Task description | Filter the entries down to the lines containing "Select", and copy those lines.
--
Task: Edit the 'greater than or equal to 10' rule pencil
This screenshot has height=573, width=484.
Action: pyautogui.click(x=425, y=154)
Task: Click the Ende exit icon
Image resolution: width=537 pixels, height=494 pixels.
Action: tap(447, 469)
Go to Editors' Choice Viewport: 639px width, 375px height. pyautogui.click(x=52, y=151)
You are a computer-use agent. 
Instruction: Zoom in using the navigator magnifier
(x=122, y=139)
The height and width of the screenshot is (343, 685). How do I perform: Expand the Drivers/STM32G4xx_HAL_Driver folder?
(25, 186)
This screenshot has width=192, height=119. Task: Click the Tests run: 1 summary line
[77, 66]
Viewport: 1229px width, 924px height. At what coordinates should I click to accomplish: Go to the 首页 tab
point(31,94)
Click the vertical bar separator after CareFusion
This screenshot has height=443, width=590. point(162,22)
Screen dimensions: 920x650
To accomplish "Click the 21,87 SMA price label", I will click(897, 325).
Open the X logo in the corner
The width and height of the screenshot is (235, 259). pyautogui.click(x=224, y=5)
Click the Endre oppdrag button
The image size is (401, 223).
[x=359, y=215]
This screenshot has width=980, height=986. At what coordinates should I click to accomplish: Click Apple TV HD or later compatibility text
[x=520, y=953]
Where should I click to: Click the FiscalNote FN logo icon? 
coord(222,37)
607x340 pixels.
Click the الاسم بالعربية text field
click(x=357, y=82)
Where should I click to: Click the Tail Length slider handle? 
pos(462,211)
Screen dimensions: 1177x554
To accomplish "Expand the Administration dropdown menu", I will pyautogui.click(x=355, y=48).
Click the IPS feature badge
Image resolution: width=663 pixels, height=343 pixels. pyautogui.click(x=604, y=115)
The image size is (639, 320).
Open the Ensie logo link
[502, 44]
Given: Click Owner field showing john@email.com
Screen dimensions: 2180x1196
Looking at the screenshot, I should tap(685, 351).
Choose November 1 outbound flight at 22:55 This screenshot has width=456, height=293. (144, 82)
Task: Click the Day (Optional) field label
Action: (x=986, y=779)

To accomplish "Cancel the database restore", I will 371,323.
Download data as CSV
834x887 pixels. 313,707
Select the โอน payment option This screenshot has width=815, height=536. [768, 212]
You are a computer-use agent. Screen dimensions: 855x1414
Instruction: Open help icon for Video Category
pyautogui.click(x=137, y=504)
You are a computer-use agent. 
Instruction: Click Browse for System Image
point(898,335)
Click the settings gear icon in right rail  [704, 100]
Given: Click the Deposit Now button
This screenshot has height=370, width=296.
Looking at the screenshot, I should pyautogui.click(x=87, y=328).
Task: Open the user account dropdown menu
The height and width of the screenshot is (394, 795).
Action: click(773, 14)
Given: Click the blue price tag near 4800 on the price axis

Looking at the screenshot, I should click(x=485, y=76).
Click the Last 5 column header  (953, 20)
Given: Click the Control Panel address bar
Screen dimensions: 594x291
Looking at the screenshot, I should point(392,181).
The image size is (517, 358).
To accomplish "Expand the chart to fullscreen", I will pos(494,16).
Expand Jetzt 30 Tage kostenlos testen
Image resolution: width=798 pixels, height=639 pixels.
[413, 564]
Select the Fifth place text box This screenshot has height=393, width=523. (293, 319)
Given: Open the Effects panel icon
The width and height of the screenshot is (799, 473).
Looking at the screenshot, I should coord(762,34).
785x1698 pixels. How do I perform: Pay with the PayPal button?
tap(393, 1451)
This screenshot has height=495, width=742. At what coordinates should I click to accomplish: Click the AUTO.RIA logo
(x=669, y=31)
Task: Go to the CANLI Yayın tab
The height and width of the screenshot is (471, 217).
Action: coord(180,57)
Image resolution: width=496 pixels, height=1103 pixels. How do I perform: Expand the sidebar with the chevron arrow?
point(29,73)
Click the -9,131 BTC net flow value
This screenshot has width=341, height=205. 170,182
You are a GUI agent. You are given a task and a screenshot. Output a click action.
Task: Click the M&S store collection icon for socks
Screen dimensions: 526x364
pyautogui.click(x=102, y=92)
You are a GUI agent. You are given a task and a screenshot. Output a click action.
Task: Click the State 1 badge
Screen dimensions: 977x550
--
Task output |
Select the โอน payment option This screenshot has width=815, height=536. [768, 212]
Select the Fifth place text box This screenshot has height=393, width=523. (293, 319)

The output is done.